Honestly here is the sort of calculation that you want to circle, then come back to if you have enough time.
Refried Bean Company (RBC) is considering a project in the high-end hotdog business. Its
debt currently has a yield of 10%. Degen has a leverage ratio of 2.5 and a
marginal tax rate of 40%. Luxury Hotdogs Inc. (LHI), a publicly traded firm that operates
only in the high-end hotdog business, has a marginal tax rate of 30%, a
debt-to-equity ratio of 2.5, and an equity beta of 1.2. The risk-free rate is 4%
and the expected return on the market portfolio is 10%. Calculate the appropriate WACC to
use in evaluating the Refried Bean Company's boutique schnitzel project.
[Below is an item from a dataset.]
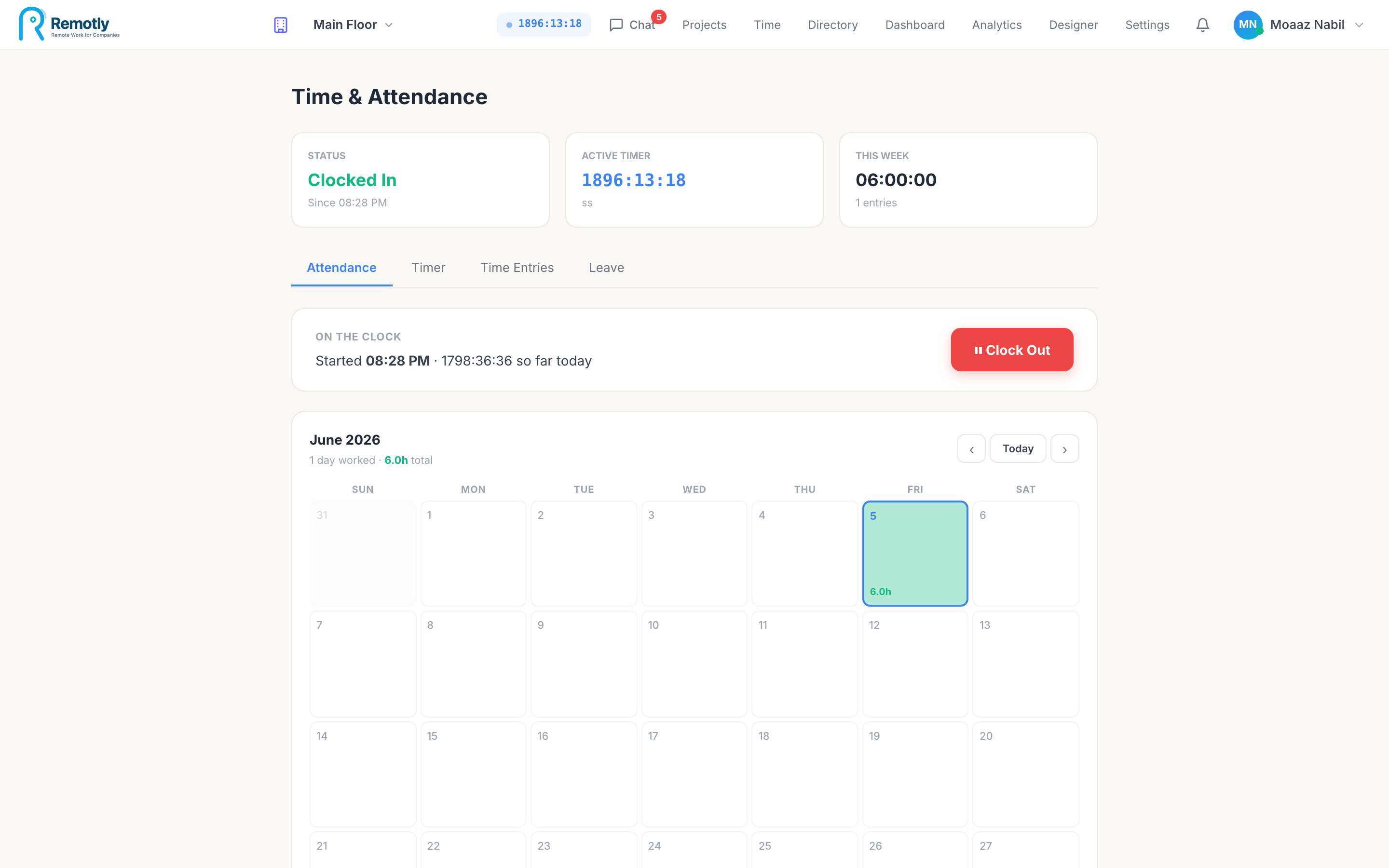This screenshot has width=1389, height=868.
Task: Open Settings in the top navigation
Action: tap(1147, 25)
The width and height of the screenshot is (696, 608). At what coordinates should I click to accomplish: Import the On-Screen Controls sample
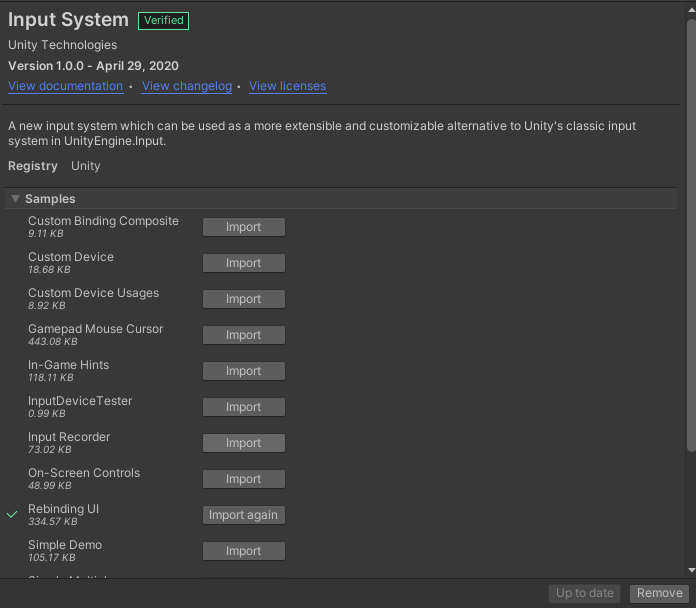(243, 479)
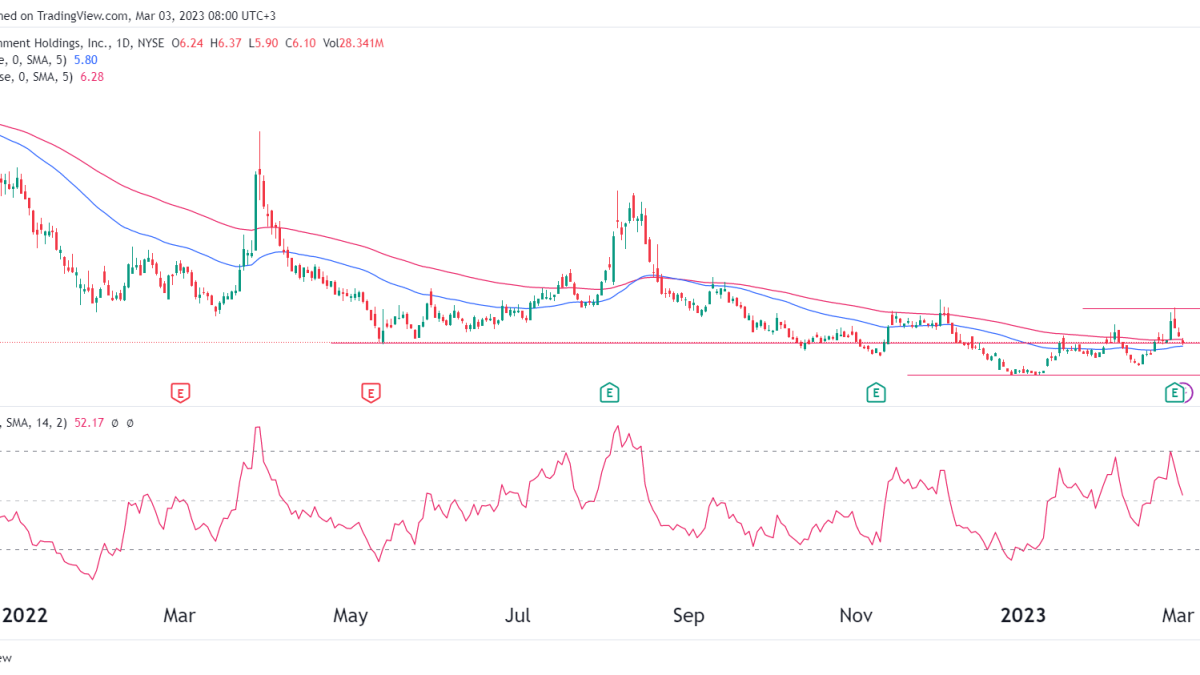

This is just a WACC problem with a twist. Instead of calculating the WACC with the cost of equity, we need to calculate a "project cost of equity" and add it to RBC's cost of debt. We get the project cost of equity from the risk free rate, plus the Project Beta times the difference between the return on the market portfolio, and the risk free rate: The Project Beta is derived from LHI's Asset Beta, which we can find using figures given.
Step one, find LHI's asset beta: Basset = company beta[1 / (1 + (1 - LHI's tax rate)( LHI's debt to equity ratio))] = 1.2[1 / (1 + (1 - 0.30)(2.5))] = 0.28
Step two, find RBC's equity beta for this project: Bequity = Basset[1 + (1 - RBC's tax rate)(LHI's equity beta)] = 0.28[1 + (1 - 0.4)(1.2)] = 0.48
Step three, find the project cost of equity: 4% + 0.48(10% - 4%) = 6.9%
Step four, find RBC's cost of debt: 10%(1 - 0.4) = 6%
Step five, find the weight of RBC's debt and equity: Wdebt = 0.6 and Wequity = 0.4
Step six, solve for the project's WACC: 0.6(6%) + 0.4(6.9%) = 3.6 + 2.76 = 6.36%
Like most problems, the hardest part is getting started. I always get mixed up with step one and two, but with some practice it isn't as impossible as it seems.
Now a word of caution, yesterday I didn't really know how to do this. There is a good chance I've made mistakes, if you see one, please comment.